In Greek mythology, Anius (Ancient Greek: Ἄνιος) was a king of Delos and priest of Apollo.

== Family ==
He was the son of Apollo and Rhoeo, daughter of Staphylus and Chrysothemis.

== Mythology ==
Anius was born either on the island of Delos, which was sacred to his father Apollo, or on Euboea, after the box in which his mother had been placed by Staphylus when he had discovered her pregnancy was washed ashore there. Rhoeo then, placing the baby on Apollo's altar, asked the god to care for it, if it was his. Rhoeo then married Zarex, who thus became the legal father of Anius. Apollo cared for the child Anius for a long time, teaching him the arts of divination and prophecy. Anius later became Apollo's priest and the king of Delos.

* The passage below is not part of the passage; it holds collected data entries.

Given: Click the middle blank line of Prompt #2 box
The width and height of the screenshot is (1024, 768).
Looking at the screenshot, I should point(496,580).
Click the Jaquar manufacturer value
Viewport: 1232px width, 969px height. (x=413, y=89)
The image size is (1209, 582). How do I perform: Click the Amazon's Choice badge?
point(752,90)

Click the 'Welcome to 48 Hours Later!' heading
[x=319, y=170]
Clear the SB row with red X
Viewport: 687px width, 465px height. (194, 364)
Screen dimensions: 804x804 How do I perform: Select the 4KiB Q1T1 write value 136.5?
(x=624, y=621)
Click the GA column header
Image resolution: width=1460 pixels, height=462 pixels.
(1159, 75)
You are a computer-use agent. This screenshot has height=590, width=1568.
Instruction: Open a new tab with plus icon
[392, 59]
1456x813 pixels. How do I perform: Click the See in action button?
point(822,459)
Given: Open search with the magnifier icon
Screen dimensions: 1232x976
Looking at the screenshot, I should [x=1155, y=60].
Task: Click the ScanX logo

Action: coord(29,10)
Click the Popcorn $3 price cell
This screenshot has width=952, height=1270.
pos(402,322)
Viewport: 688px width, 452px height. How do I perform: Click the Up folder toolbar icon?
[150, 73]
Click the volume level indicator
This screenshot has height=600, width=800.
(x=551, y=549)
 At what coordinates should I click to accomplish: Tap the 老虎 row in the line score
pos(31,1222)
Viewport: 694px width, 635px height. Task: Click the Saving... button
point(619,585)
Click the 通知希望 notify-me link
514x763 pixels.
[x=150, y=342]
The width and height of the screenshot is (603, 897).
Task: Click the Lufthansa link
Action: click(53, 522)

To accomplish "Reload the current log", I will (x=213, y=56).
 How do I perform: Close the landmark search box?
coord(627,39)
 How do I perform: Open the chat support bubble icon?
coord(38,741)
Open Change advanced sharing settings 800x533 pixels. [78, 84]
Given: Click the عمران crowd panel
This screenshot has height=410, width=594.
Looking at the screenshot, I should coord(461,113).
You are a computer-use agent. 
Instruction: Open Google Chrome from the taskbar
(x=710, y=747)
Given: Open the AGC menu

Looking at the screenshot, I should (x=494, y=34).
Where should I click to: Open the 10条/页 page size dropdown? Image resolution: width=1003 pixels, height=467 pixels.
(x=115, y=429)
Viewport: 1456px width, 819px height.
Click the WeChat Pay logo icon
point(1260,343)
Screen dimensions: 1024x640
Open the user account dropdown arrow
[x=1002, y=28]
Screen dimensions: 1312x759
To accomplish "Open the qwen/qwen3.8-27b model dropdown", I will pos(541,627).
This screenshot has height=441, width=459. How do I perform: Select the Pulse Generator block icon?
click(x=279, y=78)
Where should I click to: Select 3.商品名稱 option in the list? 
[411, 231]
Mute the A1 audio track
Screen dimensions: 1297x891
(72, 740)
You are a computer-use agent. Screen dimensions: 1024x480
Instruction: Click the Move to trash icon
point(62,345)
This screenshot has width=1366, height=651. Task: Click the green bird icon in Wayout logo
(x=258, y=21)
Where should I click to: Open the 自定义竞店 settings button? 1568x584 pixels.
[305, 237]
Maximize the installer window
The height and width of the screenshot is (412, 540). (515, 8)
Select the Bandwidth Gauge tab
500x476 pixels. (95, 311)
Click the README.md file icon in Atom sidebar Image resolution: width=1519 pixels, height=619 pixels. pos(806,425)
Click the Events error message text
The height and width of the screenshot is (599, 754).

Anius had three daughters: Oeno, Spermo, and Elais, known as the Oenotropae; and three sons, Andros, Mykonos, and Thasos. Their mother was Dorippe, a Thracian woman ransomed by Anius for the price of a horse from the pirates who had kidnapped her. Dionysus gave the three daughters the power to change whatever they wanted into wine, wheat, and oil. When the Greeks landed on Delos while on their way to Troy, Anius prophesied that the Trojan War would not be won until the tenth year, and insisted that they stay with him for nine years, promising that his daughters would supply them with aliments during that period. When Agamemnon heard this, he wanted to take the Oenotropae with him by force, to provide his army with food and wine. They prayed to Dionysus, who changed them into doves.

Of Anius's three sons, Andros and Mykonos became eponyms of the islands of Andros and Mykonos respectively. As for Thasos, he was devoured by dogs, and since then it was prohibited to keep dogs on Delos.

Later, Anius, an old friend of Anchises, gave aid to him, his son Aeneas, and his retinue when they were fleeing from Troy and en route to the future site of Rome. According to a rare version of the myth, Aeneas married Anius's daughter Lavinia (or Launa), who, like her father, had prophetic abilities and bore Aeneas a son, who was also named Anius.